This article is reproduced from Irish Republican News, with thanks.
Eighty Afghans may have been victim of summary executions by three separate British SAS units operating in the country between 2010 and 2013, lawyers representing the bereaved families have told a public inquiry.
One of the elite soldiers is believed to have “personally killed” 35 Afghans on a single six-month tour of duty as part of a policy to wipe out “all fighting-age males” in homes raided, “regardless of the threat they posed”.
The fresh claims were cited in a document submitted by the law firm Leigh Day, based on previous Ministry of Defence court disclosures, to a new public inquiry into allegations of war crimes committed by SAS soldiers in Afghanistan.
It highlights concerns made by senior army officers in emails from the time, including a warning that “there appears to be a casual disregard for life”. But an internal review that took place in 2011 did not bring about a change in the pattern of killing.
Between June 2011 and May 2013, 25 suspicious deaths were recorded by the lawyers, which included an allegation that in one SAS raid that “resulted in the deaths of 4/5 Afghans” only one grenade was found. Two Afghan children “had to be urgently evacuated for medical treatment”.
So-called ‘elite’ British soldiers from the SAS routinely raided family compounds in search of Afghan fighters, often at nighttime.
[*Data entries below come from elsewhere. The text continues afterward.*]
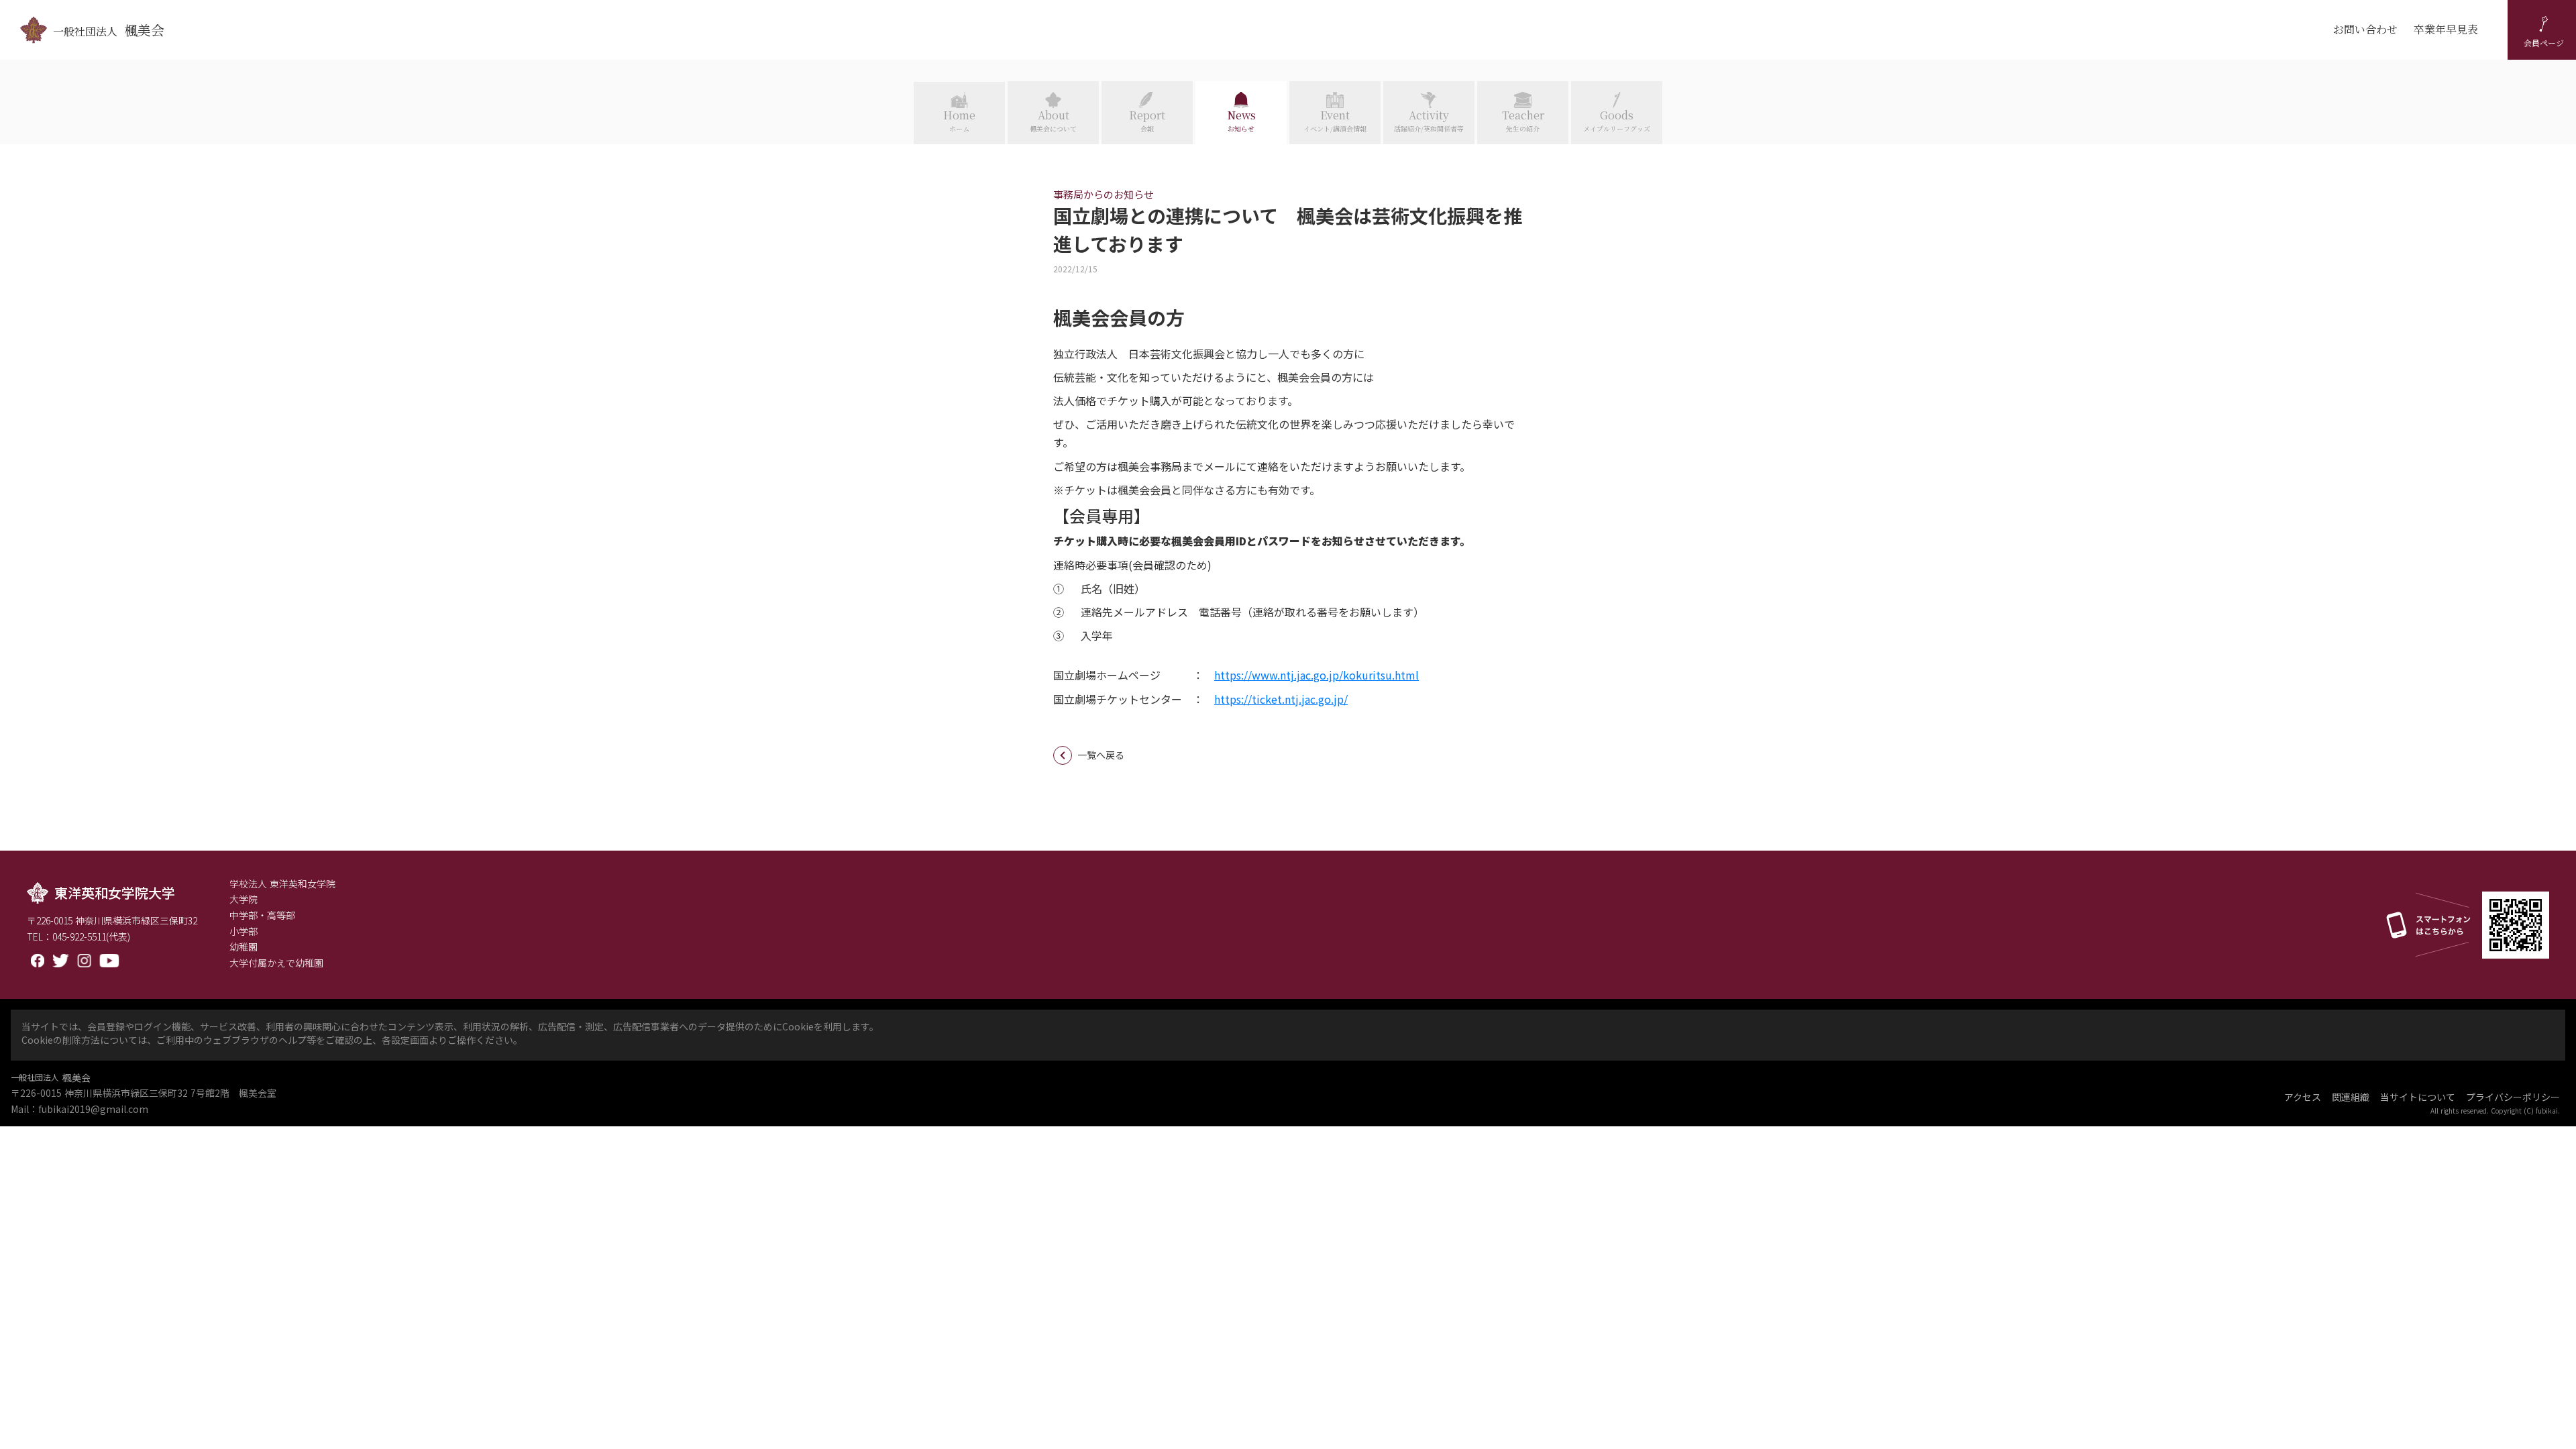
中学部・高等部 (262, 915)
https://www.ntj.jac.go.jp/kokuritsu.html (1316, 675)
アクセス (2302, 1097)
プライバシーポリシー (2513, 1097)
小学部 (243, 931)
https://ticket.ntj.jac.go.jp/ (1281, 699)
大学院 (243, 899)
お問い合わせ (2365, 29)
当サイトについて (2417, 1097)
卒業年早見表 (2446, 29)
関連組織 (2350, 1097)
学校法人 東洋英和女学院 (282, 883)
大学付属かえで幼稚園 (276, 963)
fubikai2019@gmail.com (93, 1109)
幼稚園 (243, 947)
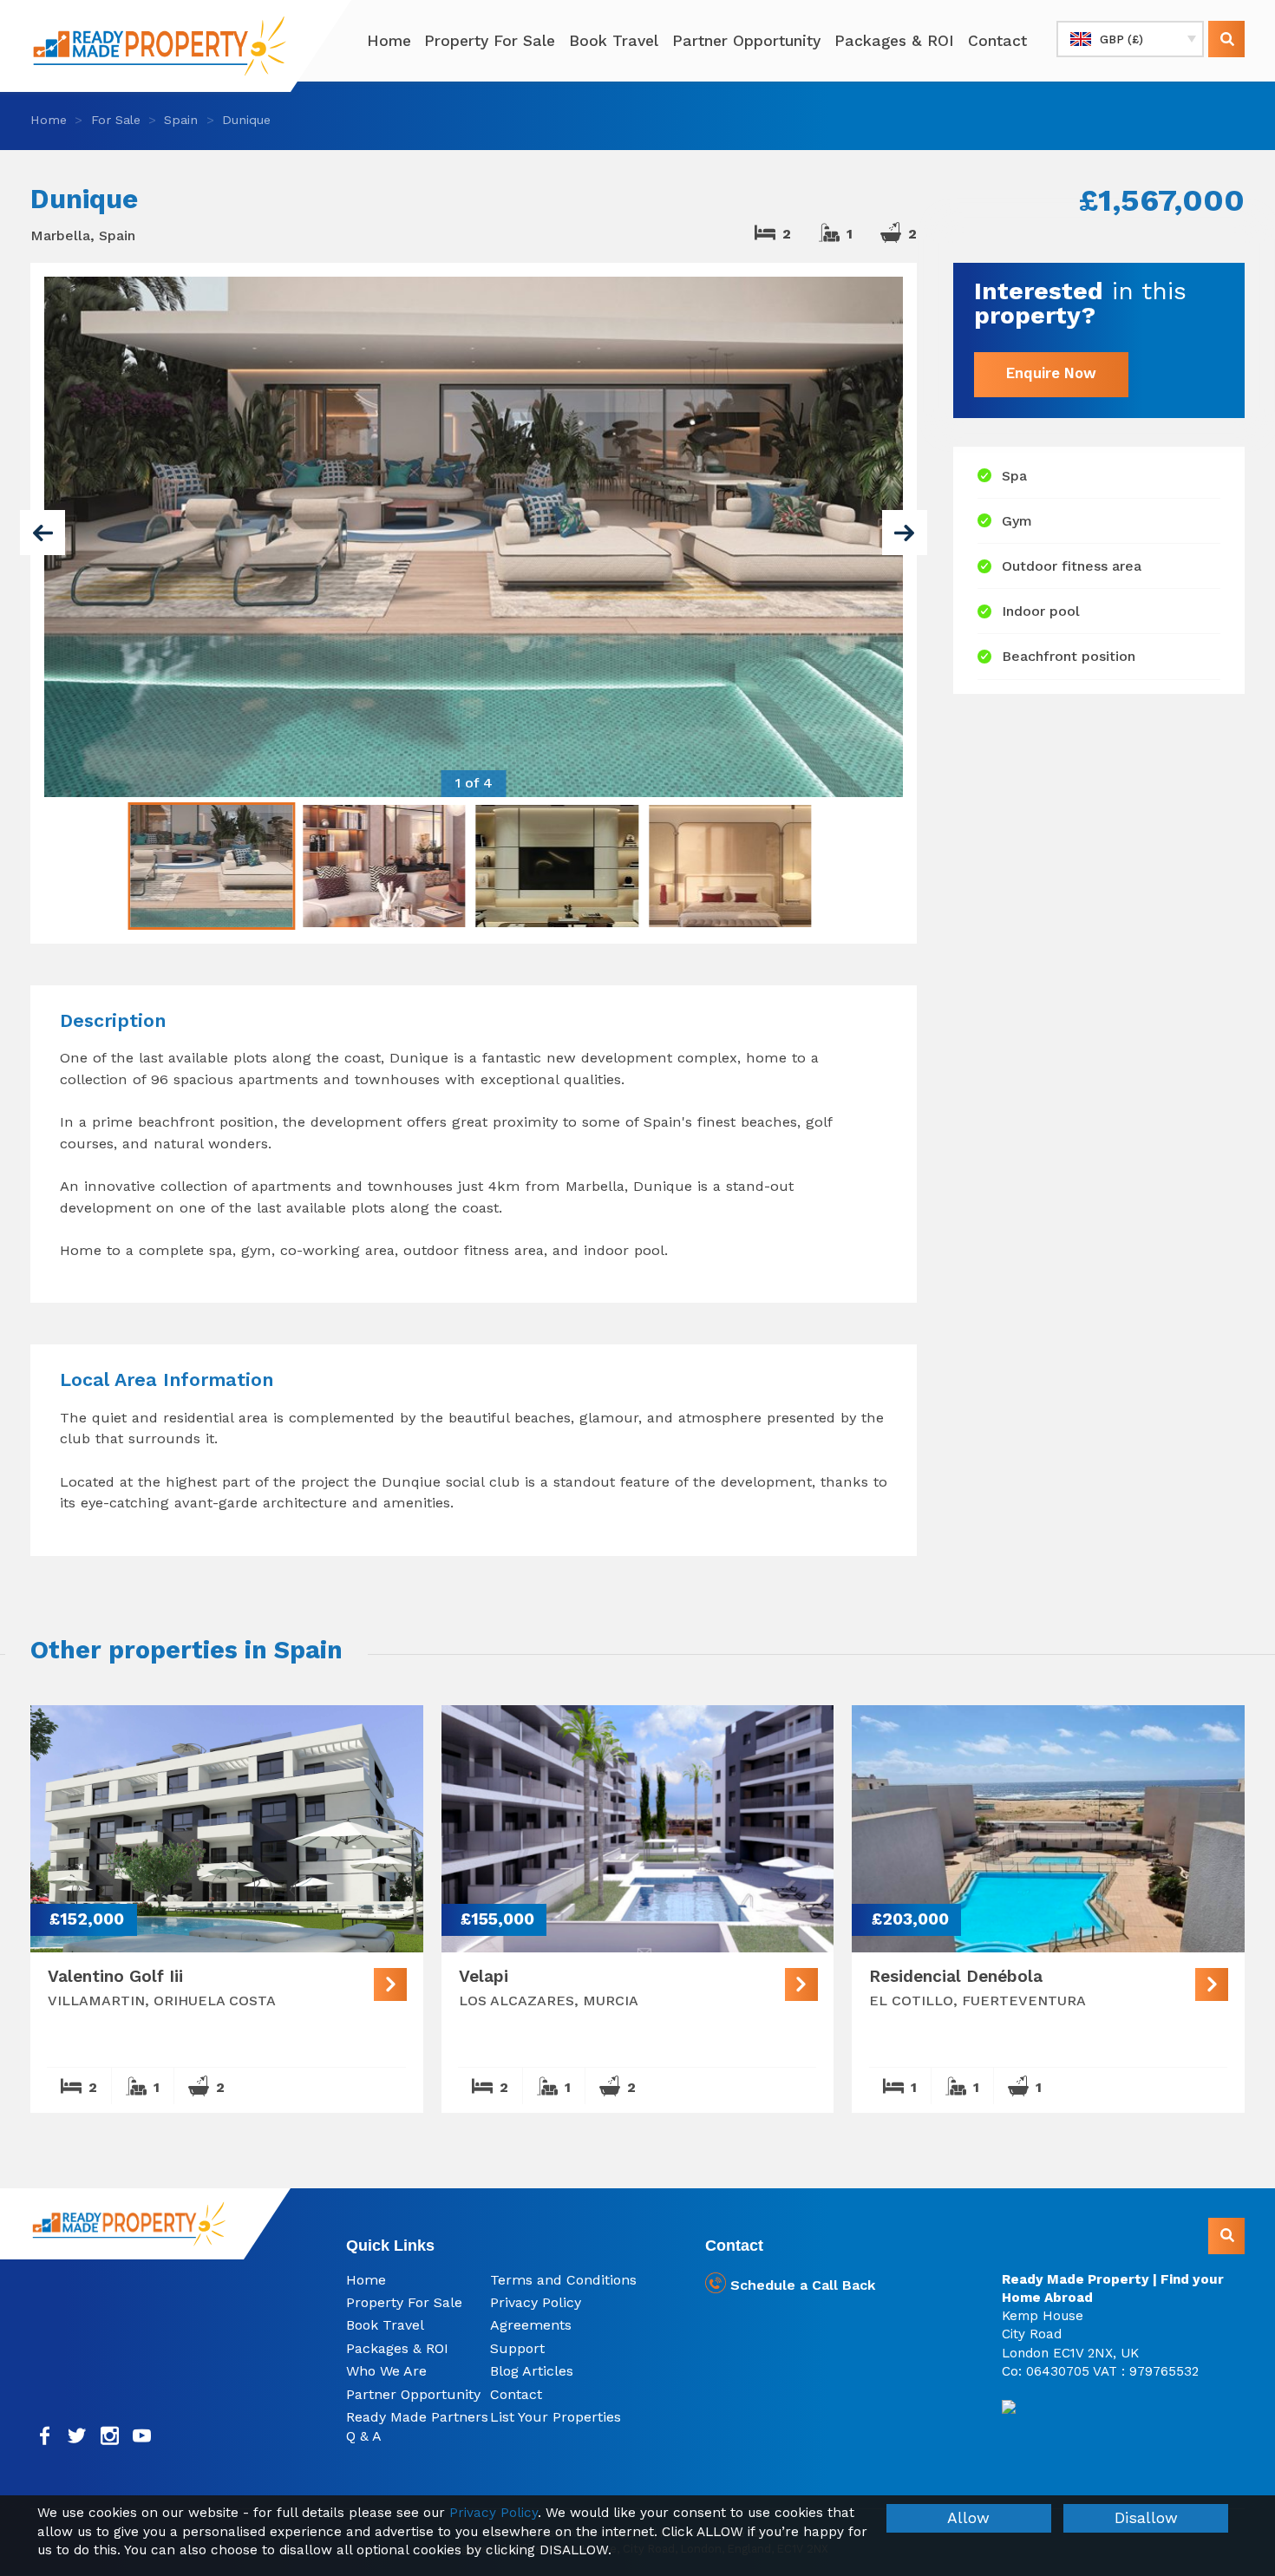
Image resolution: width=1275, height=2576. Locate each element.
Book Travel (613, 40)
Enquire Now (1051, 373)
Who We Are (386, 2371)
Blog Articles (531, 2371)
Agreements (531, 2325)
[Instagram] (109, 2436)
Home (389, 40)
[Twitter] (77, 2436)
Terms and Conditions (563, 2280)
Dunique (246, 120)
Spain (181, 120)
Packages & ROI (894, 40)
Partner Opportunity (746, 40)
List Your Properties (555, 2417)
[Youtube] (142, 2436)
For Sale (116, 120)
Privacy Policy (535, 2302)
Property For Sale (489, 40)
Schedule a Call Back (800, 2285)
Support (517, 2348)
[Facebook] (44, 2436)
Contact (997, 40)
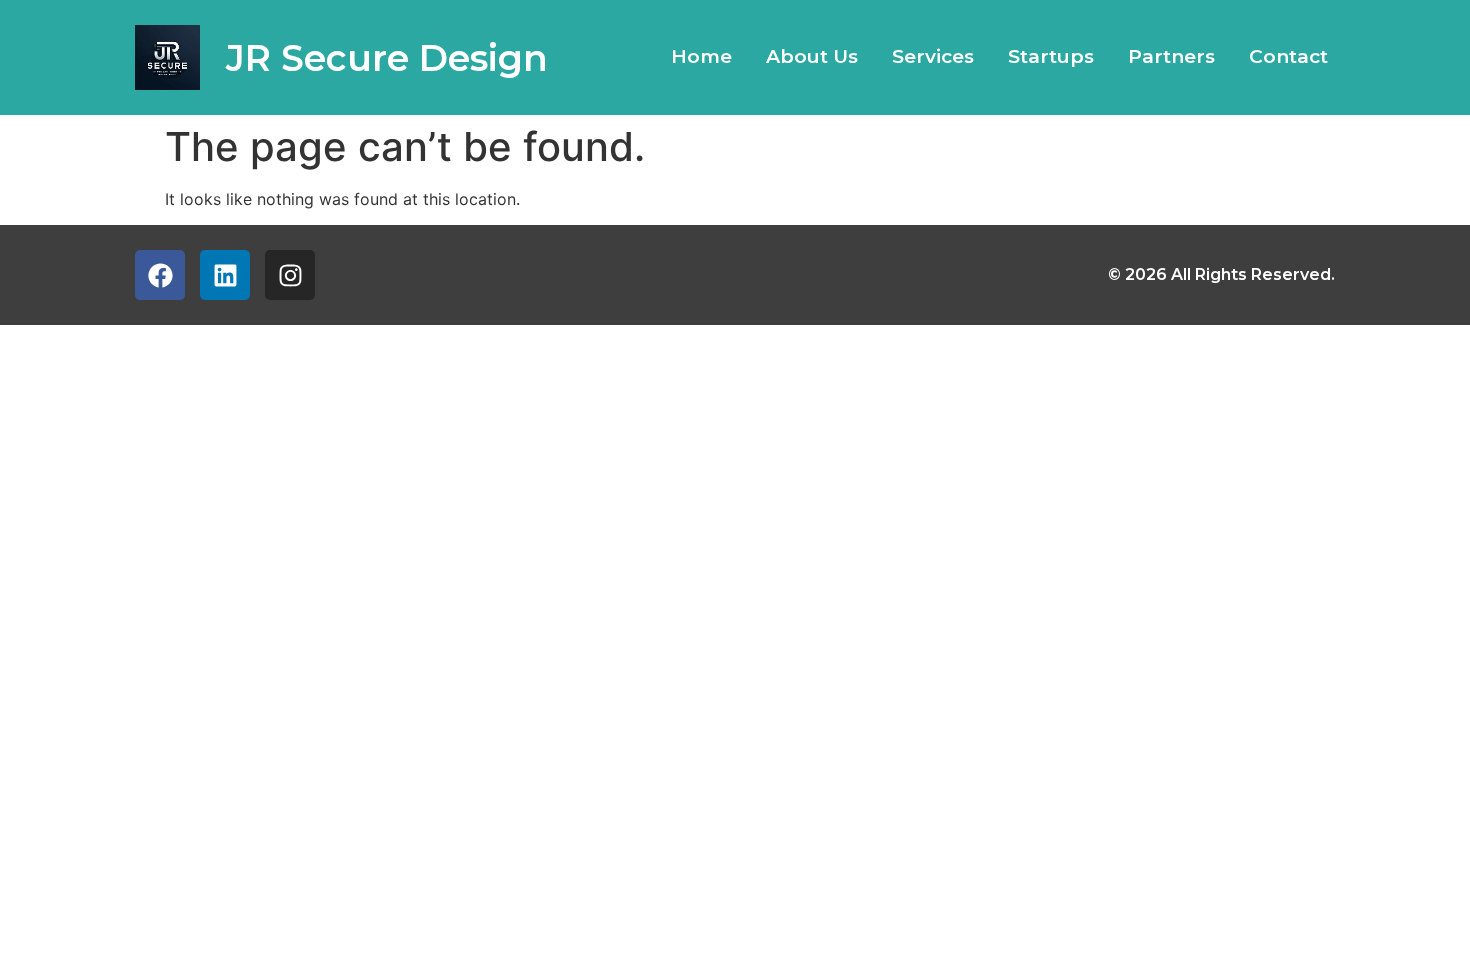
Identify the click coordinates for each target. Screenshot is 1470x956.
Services (933, 56)
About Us (812, 56)
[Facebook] (160, 275)
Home (701, 56)
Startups (1051, 56)
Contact (1288, 56)
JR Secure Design (387, 58)
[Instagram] (290, 275)
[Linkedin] (225, 275)
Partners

The court was told of “at least 30 suspicious incidents which resulted in the deaths of more than 80 individuals” between 2010 and 2013, but until now there has been no independent public investigation of what happened.
Last December, ministers announced the creation of a statutory inquiry as the scandal grew. It had been previously estimated that there were 54 Afghan victims from a single SAS unit, but the lawyers now argue the allegations cover more British troops and a longer period than previously suggested, and “reveal credible evidence of a widespread and systematic pattern of unlawful extrajudicial killings”.
Full hearings are expected to start in the autumn, but according to a Guardian report there has already been a request from the British minister for defence to hold large parts of the inquiry in secret, without members of the press or public present.
It has already been the subject of several documentaries, reports and court hearings, and an order granting anonymity to all British armed forces personnel.